De kosteloze betalingsherinnering
Op 13 oktober 2022 is aan de toenmalige Minister van Binnenlandse Zaken en Koninkrijksrelaties
in de motie van de Kamerleden Dekker-Abdulaziz en Kathmann (D66 en PvdA)20 gevraagd een onderzoek te doen naar de mogelijkheden om overheidnstanties te verplichten
na het verlopen van de eerste betalingstermijn altijd eerst een kosteloze betalingsherinnering
te sturen, zoals dit nu ook voor bedrijven wettelijk verplicht is. De toenmalige Minister
van Binnenlandse Zaken en Koninkrijksrelaties noemde de motie toen in de Kamer al
sympathiek en ik sluit me daarbij aan. Het onderzoek is afgerond en ik stuur u deze
als bijlage bij deze brief toe, waarmee ik de motie afhandel. Ik heb hiermee ook invulling
gegeven aan de toezegging om over dit onderzoek in overleg te treden met de Minister
voor Armoedebeleid Participatie en Pensioenen.
Op basis van het onderzoek concludeer ik dat veel organisaties, zoals SVB, UWV, CAK
en de gemeenten Rotterdam en Tilburg, al een kosteloze betalingsherinnering versturen,
indien een eerste termijn is gemist.

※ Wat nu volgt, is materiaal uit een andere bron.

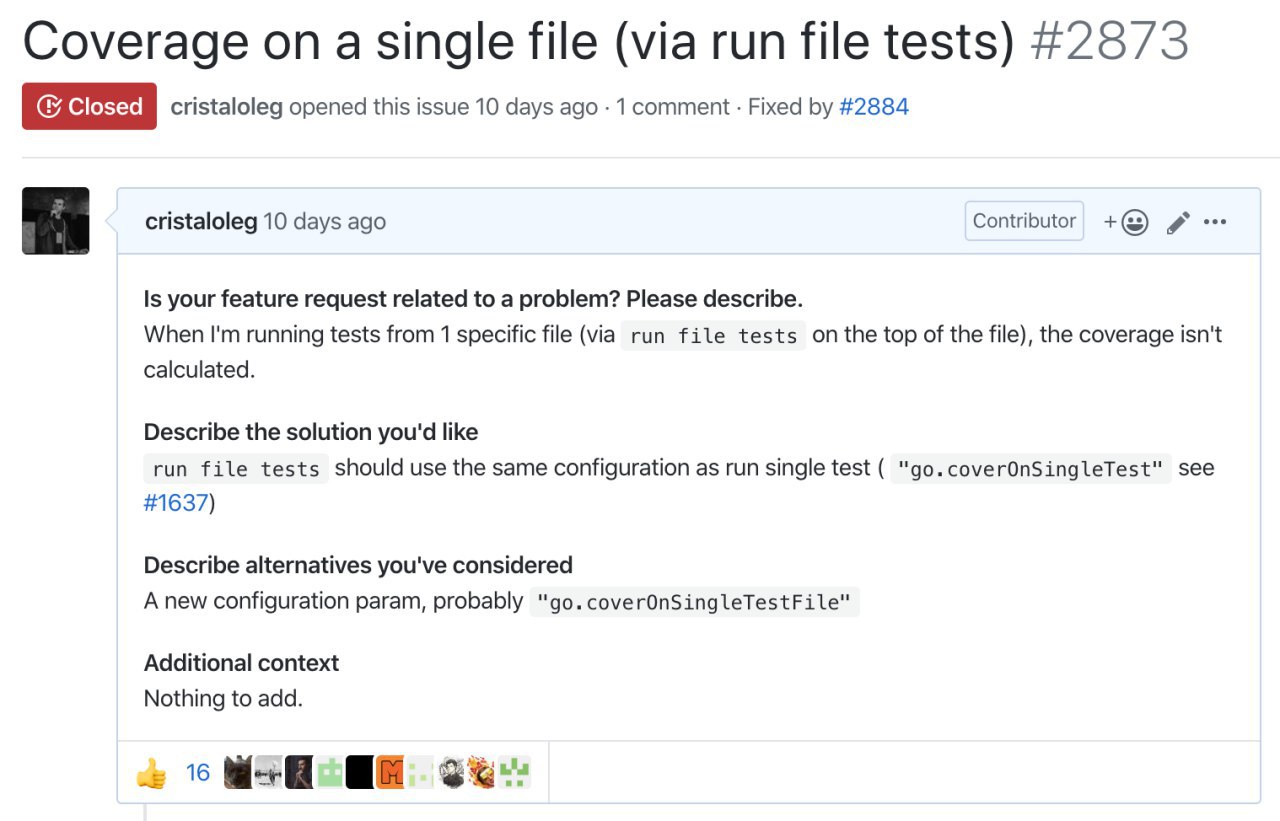The image size is (1280, 821).
Task: Click the pencil edit comment icon
Action: coord(1178,222)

Maar dit geldt nog niet voor alle organisaties.
Ook zie ik voldoende aanknopingspunten om het verplichten van een kosteloze betalingsherinnering
verder te onderzoeken. Dit is nodig, omdat een kosteloze betalingsherinnering verschillende
wetten met verschillende regimes voor invordering raakt en nog weinig bekend is over
de kosten die een kosteloze betalingsherinnering met zich meebrengt en over de effectiviteit
ervan.
Alvorens een definitief besluit te nemen zal ik daarom de uitkomsten van het door
het Ministerie van Sociale Zaken en Werkgelegenheid aangekondigde onderzoek naar de
doelmatigheid van ophogingen afwachten, dat onderdeel uitmaakt van de actualisering
van de Rijksincasso strategie (op 6 oktober 2023 aan uw Kamer aangeboden door de Minister
voor Armoedebeleid, Participatie en Pensioenen).[2] Het standaard versturen van een
kosteloze betalingsherinnering maakt onderdeel uit van dit onderzoek. Daarbij wordt
ook in kaart gebracht welke budgettaire gevolgen een overheidsbreed verplicht stellen
van een kosteloze betalingsherinnering na het missen van een eerste betalingstermijn
met zich meebrengt. De Minister voor Armoedebeleid, Participatie en Pensioenen informeert
uw Kamer over de uitkomsten en opvolging van het onderzoek. Dit onderzoek wordt naar
verwachting eind 2024 afgerond.
Proactieve dienstverlening
Ook richt ik mij op proactieve dienstverlening waarbij burgers en ondernemers proactief
informatie aangereikt krijgen en gebruik maken van regelingen waar zij recht op hebben.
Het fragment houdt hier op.